Ando fugindo de lives como o diabo da cruz, sobretudo daquelas de publicitários em entrevistas de cunho autoapologético. É curioso o efeito dessa epidemia, mundialmente paralisante, sobre o ego de algumas pessoas. Parece que potencializa a angústia com a possibilidade de desaparecerem. Não no sentido de morrerem, mas de deixarem de ser percebidas por conta de uma reviravolta nos interesses dos outros. Mas, enfim, cada um sabe onde lhe aperta o calo.

Na fuga a que me referi no início, encontrei, por puro acaso, um vídeo que me fez dar gargalhadas como há um bom tempo não dava. Não, não foi nenhum humorista, nenhum “influencer”, nenhum imitador, nada de que eu tivesse qualquer indicação ou referência.

Aliás, se eu fosse dar algum pitaco aos criativos, hoje, diria: deem uma oportunidade ao acaso, parem de procurar pelo específico, abandonem as referências, percam o rumo, desfoquem, não saibam o que querem…

O tal vídeo tem duas características que me prenderam imediatamente: a simplicidade e a naturalidade. Atenção: não confundir simplicidade e naturalidade com a breguice tosca das “obras” bolsonaristas. Estou falando de beleza, no mais humano dos sentidos.

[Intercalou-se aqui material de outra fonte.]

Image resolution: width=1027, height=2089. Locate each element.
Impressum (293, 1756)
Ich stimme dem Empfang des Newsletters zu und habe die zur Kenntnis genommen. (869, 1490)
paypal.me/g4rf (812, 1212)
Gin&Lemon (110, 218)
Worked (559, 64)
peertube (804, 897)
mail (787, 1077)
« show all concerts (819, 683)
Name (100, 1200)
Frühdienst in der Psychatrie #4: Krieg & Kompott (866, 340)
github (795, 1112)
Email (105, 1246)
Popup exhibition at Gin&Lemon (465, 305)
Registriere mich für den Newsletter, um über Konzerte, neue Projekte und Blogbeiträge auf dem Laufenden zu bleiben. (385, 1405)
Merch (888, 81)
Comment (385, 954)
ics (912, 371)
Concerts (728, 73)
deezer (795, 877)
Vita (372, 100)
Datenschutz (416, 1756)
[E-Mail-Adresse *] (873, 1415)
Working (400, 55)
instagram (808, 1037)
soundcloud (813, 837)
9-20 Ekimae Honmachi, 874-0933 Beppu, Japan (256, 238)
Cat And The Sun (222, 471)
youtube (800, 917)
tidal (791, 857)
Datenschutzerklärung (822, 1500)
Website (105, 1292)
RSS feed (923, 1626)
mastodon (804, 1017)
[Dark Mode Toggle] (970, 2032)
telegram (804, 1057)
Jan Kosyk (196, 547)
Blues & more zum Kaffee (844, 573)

Resumindo: uma filha, ao saber que a mãe começou a demonstrar sinais de Alzheimer, teve a ideia de “provocá-la”, como estímulo à sua atividade cerebral. E passou a gravar vídeos curtos com o celular, em sua casa, no interior da Bahia, improvisando falas com as mais deslavadas mentiras sobre suas posses. A mãe, que a tudo assiste, é solicitada pela filha a confirmar o que é dito e tem reações hilárias. Assisti a dezenas deles, sem cansar e sempre rindo muito. Impressiona como a “fórmula”, tão básica, resista há tanto tempo e os episódios consigam surpreender. Numa palavra, eu diria que é viciante. Inclusive, porque faz um contraponto saudável à avalanche de iniciativas “elaboradas para o sucesso” que polui as redes sociais. O que me leva à refletir sobre o conceito que está na moda: o “novo normal”. Não será o “novo normal”, simplesmente um retorno ao normal?

Ou seja, o fim da anormalidade equivocadamente entendida como normal? Não me refiro ao simplismo de questionarmos se vamos trabalhar em casa ou num escritório, por exemplo. Algumas formas de viver provavelmente vão mudar.

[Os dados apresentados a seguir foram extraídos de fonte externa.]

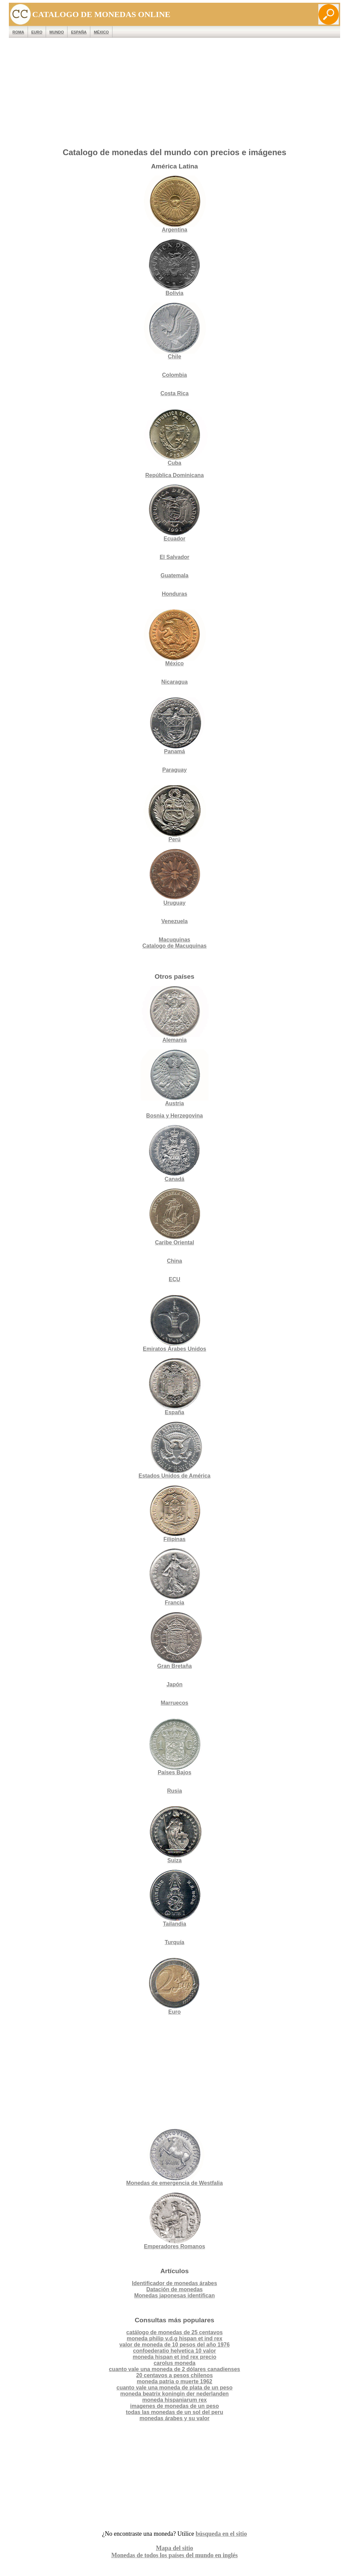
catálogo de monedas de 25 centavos (174, 2332)
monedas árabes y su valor (174, 2418)
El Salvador (174, 557)
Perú (174, 813)
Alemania (174, 1014)
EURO (36, 32)
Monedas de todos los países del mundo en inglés (174, 2555)
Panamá (174, 725)
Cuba (174, 437)
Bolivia (174, 267)
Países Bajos (174, 1746)
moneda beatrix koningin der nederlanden (174, 2394)
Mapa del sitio (174, 2548)
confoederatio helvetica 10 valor (174, 2351)
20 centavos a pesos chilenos (174, 2375)
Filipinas (174, 1513)
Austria (174, 1077)
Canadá (174, 1153)
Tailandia (174, 1898)
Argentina (174, 204)
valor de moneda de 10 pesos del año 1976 (174, 2345)
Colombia (174, 375)
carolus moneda (175, 2363)
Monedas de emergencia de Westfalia (174, 2157)
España (79, 32)
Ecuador (174, 513)
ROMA (18, 32)
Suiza (174, 1834)
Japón (174, 1684)
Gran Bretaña (174, 1640)
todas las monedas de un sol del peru (174, 2412)
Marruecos (174, 1703)
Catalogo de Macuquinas (174, 946)
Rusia (174, 1791)
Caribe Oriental (174, 1242)
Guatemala (174, 575)
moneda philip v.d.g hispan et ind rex (175, 2338)
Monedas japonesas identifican (174, 2295)
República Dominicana (174, 475)
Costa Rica (175, 393)
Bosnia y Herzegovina (174, 1116)
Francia (174, 1577)
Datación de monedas (174, 2289)
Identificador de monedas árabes (174, 2283)
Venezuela (174, 921)
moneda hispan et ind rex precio (174, 2357)
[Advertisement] (174, 94)
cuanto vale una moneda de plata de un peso (175, 2387)
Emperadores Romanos (174, 2220)
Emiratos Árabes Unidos (174, 1349)
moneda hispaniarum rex (174, 2400)
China (174, 1261)
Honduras (174, 594)
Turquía (174, 1942)
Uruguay (174, 877)
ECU (174, 1279)
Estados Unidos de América (174, 1450)
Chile (174, 330)
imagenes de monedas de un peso (174, 2406)
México (101, 32)
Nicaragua (174, 682)
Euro (174, 1986)
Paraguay (174, 770)
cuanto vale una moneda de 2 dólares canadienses (174, 2369)
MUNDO (56, 32)
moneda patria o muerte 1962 (174, 2381)
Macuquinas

Mas quero tratar de conteúdo, do resgate da independência
intelectual, da liberdade dos sentimentos, do direito à emoção com a mais completa diversidade. Eu vejo uma grande oportunidade para “descatalogarmo-nos”, de “não ter que nada”, mas de se sentir à vontade para “poder tudo”.

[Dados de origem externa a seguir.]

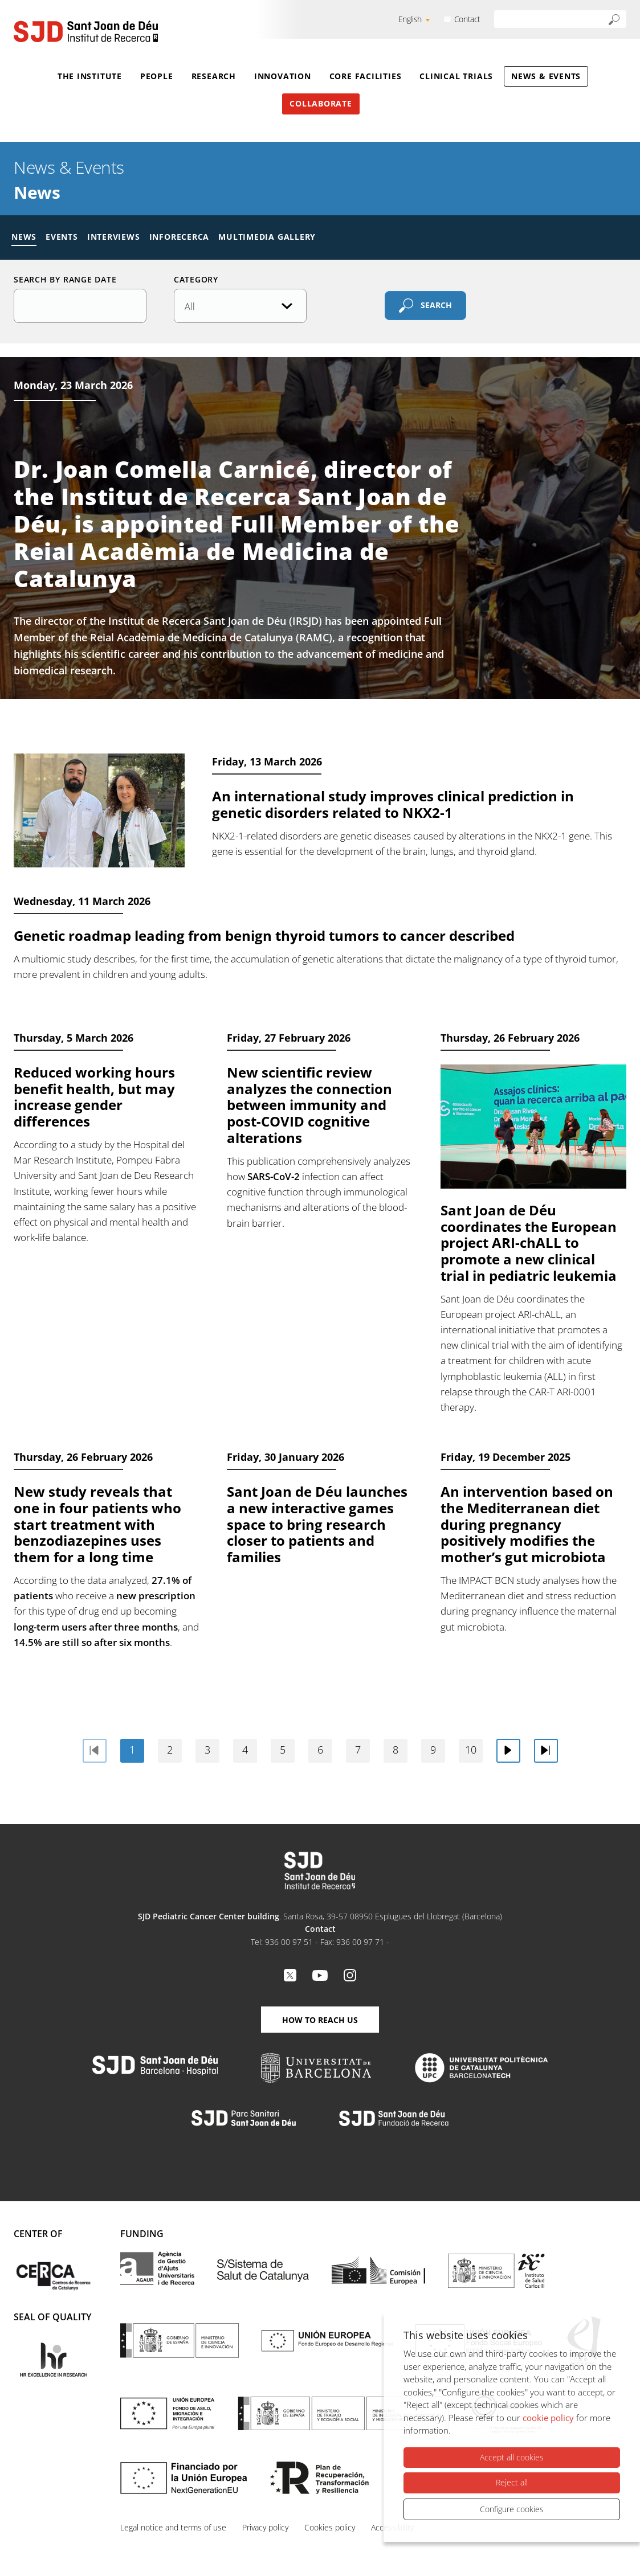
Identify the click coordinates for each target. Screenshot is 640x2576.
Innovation (282, 76)
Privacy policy (265, 2527)
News (23, 236)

Talvez, resida nesse “novo” normal apenas o retorno à lógica da busca da originalidade, isto é, do verdadeiro processo criativo. Sim, aquele que brilha num raciocínio “ao contrário”. Aplicado a uma nova realidade, fatalmente vai gerar resultados inéditos.

Não foi a pandemia quem nos paralisou, já vínhamos criativamente paralisados há bastante tempo, atados por um processo inibidor da espontaneidade. É hora, portanto, de aproveitar que as cordas afrouxaram e nos soltarmos de uma vez.